WRITTEN REQUEST
Count how many lines in the rows below contain the string "reveal", treating uppercase and lowercase letters as different. Reply with the number only.

PROVIDED DATA
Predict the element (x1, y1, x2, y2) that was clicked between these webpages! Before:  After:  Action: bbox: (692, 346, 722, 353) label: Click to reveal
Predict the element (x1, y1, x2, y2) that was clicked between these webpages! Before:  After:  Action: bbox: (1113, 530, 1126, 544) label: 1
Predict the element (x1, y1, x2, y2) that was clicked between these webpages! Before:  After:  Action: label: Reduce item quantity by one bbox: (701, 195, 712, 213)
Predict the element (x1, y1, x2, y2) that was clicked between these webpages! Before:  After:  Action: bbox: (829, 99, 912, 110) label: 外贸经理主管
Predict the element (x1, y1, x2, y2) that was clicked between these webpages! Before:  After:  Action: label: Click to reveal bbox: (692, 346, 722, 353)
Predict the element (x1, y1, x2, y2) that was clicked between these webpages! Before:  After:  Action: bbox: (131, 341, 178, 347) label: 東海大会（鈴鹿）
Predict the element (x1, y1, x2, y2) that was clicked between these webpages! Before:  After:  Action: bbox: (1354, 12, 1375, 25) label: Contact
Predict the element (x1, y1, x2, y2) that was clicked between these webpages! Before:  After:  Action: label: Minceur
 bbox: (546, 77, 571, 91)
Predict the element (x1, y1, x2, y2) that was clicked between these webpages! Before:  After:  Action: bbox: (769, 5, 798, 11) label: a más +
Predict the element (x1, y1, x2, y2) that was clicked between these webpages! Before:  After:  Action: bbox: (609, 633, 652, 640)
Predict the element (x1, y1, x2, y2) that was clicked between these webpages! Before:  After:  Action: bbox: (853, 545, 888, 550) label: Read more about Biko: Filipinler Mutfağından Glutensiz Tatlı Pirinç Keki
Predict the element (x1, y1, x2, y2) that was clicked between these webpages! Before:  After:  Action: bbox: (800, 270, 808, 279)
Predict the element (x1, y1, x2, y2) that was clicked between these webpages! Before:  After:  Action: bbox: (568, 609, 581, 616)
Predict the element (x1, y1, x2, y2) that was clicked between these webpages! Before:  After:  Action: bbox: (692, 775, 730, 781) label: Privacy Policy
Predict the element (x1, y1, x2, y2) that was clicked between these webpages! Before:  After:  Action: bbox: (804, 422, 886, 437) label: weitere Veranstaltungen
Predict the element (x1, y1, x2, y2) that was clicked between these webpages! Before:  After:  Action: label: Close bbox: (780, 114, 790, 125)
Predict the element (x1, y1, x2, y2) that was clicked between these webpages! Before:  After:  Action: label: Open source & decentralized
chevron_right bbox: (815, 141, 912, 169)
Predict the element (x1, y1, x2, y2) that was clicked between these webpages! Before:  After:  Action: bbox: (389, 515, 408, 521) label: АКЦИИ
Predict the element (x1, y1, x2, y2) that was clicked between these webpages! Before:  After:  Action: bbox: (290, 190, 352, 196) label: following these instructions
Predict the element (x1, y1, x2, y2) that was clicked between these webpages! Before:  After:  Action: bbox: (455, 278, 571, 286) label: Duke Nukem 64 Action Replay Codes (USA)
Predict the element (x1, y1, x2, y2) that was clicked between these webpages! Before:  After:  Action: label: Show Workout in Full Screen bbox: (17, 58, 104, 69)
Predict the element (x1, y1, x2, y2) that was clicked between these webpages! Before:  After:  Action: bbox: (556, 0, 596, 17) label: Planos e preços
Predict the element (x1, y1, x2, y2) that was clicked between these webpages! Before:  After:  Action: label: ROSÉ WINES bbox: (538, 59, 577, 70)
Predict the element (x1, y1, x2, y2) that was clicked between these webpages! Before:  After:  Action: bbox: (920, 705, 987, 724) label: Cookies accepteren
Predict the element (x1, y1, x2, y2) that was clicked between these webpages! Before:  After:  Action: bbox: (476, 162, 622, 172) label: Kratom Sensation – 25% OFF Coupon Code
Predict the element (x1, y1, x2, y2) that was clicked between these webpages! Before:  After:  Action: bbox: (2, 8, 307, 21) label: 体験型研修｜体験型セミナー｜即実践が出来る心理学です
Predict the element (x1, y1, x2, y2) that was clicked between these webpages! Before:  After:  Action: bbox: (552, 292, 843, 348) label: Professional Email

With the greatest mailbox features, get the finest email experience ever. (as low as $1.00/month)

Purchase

EXERCISE SOLUTION
2